→ WORK ORDER:
The lines that make up this material should each be returned exactly.

--

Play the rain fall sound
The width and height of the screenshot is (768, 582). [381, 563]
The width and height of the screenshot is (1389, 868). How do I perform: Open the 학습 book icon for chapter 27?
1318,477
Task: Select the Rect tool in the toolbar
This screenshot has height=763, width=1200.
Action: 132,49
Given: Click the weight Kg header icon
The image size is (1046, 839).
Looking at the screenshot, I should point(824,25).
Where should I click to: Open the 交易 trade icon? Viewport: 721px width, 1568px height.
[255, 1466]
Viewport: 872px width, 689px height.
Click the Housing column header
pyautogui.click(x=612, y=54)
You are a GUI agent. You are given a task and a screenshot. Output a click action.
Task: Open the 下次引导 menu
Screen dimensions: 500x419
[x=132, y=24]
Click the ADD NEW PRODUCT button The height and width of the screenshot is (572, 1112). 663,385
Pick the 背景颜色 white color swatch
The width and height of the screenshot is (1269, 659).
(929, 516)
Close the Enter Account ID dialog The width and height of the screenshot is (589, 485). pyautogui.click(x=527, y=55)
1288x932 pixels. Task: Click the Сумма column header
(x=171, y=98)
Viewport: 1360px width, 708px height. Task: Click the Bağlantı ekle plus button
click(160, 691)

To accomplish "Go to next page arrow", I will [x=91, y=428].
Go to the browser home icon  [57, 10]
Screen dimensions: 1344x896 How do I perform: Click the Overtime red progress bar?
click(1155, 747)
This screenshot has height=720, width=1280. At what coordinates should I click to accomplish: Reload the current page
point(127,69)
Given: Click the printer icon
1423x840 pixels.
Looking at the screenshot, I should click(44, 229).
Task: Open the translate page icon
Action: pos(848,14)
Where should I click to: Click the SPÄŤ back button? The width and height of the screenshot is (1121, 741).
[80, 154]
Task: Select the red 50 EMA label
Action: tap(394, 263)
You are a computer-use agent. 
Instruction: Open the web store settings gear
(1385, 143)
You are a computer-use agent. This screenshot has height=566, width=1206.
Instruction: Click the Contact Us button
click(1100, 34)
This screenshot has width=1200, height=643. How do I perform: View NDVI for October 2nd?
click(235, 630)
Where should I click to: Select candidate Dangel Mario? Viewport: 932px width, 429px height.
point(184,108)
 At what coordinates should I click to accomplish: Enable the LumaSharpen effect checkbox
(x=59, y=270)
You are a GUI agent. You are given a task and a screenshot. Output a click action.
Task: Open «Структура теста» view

--

→ EXERCISE RESULT:
Play the rain fall sound
The width and height of the screenshot is (768, 582). [381, 563]
The width and height of the screenshot is (1389, 868). How do I perform: Open the 학습 book icon for chapter 27?
1318,477
Task: Select the Rect tool in the toolbar
This screenshot has height=763, width=1200.
Action: 132,49
Given: Click the weight Kg header icon
The image size is (1046, 839).
Looking at the screenshot, I should point(824,25).
Where should I click to: Open the 交易 trade icon? Viewport: 721px width, 1568px height.
[255, 1466]
Viewport: 872px width, 689px height.
Click the Housing column header
pyautogui.click(x=612, y=54)
You are a GUI agent. You are given a task and a screenshot. Output a click action.
Task: Open the 下次引导 menu
Screen dimensions: 500x419
[x=132, y=24]
Click the ADD NEW PRODUCT button The height and width of the screenshot is (572, 1112). 663,385
Pick the 背景颜色 white color swatch
The width and height of the screenshot is (1269, 659).
(929, 516)
Close the Enter Account ID dialog The width and height of the screenshot is (589, 485). pyautogui.click(x=527, y=55)
1288x932 pixels. Task: Click the Сумма column header
(x=171, y=98)
Viewport: 1360px width, 708px height. Task: Click the Bağlantı ekle plus button
click(160, 691)

To accomplish "Go to next page arrow", I will [x=91, y=428].
Go to the browser home icon  [57, 10]
Screen dimensions: 1344x896 How do I perform: Click the Overtime red progress bar?
click(1155, 747)
This screenshot has height=720, width=1280. At what coordinates should I click to accomplish: Reload the current page
point(127,69)
Given: Click the printer icon
1423x840 pixels.
Looking at the screenshot, I should click(44, 229).
Task: Open the translate page icon
Action: pos(848,14)
Where should I click to: Click the SPÄŤ back button? The width and height of the screenshot is (1121, 741).
[80, 154]
Task: Select the red 50 EMA label
Action: tap(394, 263)
You are a computer-use agent. 
Instruction: Open the web store settings gear
(1385, 143)
You are a computer-use agent. This screenshot has height=566, width=1206.
Instruction: Click the Contact Us button
click(1100, 34)
This screenshot has width=1200, height=643. How do I perform: View NDVI for October 2nd?
click(235, 630)
Where should I click to: Select candidate Dangel Mario? Viewport: 932px width, 429px height.
point(184,108)
 At what coordinates should I click to accomplish: Enable the LumaSharpen effect checkbox
(x=59, y=270)
You are a GUI agent. You are given a task and a screenshot. Output a click action.
Task: Open «Структура теста» view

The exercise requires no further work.